Supplied data:
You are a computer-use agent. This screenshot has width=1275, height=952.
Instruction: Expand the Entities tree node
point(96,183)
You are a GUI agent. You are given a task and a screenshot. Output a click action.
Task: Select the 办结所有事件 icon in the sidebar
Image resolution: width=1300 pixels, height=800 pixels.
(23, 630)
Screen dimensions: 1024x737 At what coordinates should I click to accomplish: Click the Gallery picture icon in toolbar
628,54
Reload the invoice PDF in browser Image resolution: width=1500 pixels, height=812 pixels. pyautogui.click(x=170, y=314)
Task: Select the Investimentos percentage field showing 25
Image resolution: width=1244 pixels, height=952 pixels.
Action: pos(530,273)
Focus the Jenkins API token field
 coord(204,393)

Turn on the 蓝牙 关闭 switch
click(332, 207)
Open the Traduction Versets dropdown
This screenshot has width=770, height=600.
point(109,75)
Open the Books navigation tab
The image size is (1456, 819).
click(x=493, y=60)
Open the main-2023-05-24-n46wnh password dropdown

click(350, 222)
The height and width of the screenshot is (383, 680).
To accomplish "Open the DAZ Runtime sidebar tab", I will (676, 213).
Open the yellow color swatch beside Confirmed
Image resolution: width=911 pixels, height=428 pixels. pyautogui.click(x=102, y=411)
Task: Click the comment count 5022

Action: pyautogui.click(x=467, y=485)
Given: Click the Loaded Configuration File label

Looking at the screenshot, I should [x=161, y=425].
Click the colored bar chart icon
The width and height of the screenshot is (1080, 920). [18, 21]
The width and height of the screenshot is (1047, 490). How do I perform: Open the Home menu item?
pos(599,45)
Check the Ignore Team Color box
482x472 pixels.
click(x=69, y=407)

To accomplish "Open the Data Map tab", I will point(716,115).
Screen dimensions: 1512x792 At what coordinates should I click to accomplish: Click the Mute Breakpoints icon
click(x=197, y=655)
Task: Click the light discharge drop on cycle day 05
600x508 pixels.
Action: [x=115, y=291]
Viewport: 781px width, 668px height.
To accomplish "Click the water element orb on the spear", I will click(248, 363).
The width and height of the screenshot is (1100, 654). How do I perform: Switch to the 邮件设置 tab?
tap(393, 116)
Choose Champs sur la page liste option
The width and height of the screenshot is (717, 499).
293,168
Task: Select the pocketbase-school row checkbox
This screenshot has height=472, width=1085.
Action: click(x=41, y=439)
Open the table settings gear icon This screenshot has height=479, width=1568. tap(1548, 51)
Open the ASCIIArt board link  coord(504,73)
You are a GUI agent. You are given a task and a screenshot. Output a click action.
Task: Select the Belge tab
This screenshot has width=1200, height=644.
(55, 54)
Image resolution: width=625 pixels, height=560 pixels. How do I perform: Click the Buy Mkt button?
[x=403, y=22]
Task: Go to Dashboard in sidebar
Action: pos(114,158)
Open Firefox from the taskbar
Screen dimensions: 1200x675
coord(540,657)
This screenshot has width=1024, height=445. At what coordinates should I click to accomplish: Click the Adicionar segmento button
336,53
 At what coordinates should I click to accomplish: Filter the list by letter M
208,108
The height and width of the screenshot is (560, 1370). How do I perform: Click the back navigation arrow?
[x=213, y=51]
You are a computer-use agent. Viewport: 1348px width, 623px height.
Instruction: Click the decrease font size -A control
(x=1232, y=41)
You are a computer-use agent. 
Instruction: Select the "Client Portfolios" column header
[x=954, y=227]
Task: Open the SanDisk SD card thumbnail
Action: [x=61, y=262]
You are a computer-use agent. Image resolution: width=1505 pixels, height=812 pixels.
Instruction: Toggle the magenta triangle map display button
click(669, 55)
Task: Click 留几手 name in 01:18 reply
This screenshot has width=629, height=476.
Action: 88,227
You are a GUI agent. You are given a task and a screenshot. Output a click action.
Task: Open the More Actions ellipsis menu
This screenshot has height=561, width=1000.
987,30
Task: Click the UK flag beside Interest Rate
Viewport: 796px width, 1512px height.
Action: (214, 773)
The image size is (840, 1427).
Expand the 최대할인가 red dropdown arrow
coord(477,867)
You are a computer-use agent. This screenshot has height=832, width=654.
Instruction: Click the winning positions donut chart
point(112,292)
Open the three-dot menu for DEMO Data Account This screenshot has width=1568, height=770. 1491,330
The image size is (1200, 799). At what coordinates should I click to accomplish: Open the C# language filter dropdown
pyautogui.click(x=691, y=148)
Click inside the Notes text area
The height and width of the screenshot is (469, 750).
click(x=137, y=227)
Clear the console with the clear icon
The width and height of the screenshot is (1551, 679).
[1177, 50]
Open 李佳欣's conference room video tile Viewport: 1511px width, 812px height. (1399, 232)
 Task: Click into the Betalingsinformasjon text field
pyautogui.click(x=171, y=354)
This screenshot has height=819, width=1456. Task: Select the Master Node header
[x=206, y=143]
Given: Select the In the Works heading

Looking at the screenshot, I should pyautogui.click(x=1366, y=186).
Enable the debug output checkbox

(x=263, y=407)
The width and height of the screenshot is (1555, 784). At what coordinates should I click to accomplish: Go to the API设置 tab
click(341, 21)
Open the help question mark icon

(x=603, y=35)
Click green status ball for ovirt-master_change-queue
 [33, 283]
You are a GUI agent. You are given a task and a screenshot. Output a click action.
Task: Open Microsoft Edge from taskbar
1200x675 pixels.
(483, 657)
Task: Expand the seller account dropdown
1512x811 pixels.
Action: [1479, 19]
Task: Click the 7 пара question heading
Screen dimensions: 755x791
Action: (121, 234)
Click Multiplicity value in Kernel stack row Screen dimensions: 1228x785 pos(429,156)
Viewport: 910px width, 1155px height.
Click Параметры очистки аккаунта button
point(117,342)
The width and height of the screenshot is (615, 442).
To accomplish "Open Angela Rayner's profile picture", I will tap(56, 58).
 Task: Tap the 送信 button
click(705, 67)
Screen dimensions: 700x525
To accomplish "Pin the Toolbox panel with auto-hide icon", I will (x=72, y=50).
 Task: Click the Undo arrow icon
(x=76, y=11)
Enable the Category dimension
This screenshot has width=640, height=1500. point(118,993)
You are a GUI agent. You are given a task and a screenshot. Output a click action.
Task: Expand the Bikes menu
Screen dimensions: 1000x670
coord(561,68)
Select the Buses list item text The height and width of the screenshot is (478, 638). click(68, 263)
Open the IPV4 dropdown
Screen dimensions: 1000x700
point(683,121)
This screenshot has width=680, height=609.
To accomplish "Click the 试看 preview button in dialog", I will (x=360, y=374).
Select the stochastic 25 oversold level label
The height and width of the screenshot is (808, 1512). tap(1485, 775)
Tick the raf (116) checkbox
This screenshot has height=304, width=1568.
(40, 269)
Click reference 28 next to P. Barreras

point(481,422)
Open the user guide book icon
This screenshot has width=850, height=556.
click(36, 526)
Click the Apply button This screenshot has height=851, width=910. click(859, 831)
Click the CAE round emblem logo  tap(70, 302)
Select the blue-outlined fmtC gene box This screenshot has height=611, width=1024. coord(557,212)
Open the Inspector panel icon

Task requirements: Where the records above contain a line with "Open the IPV4 dropdown", repeat that line and each later line through the end, exactly, and nothing more.

Solution:
Open the IPV4 dropdown
Screen dimensions: 1000x700
point(683,121)
This screenshot has width=680, height=609.
To accomplish "Click the 试看 preview button in dialog", I will (x=360, y=374).
Select the stochastic 25 oversold level label
The height and width of the screenshot is (808, 1512). tap(1485, 775)
Tick the raf (116) checkbox
This screenshot has height=304, width=1568.
(40, 269)
Click reference 28 next to P. Barreras

point(481,422)
Open the user guide book icon
This screenshot has width=850, height=556.
click(36, 526)
Click the Apply button This screenshot has height=851, width=910. click(859, 831)
Click the CAE round emblem logo  tap(70, 302)
Select the blue-outlined fmtC gene box This screenshot has height=611, width=1024. coord(557,212)
Open the Inspector panel icon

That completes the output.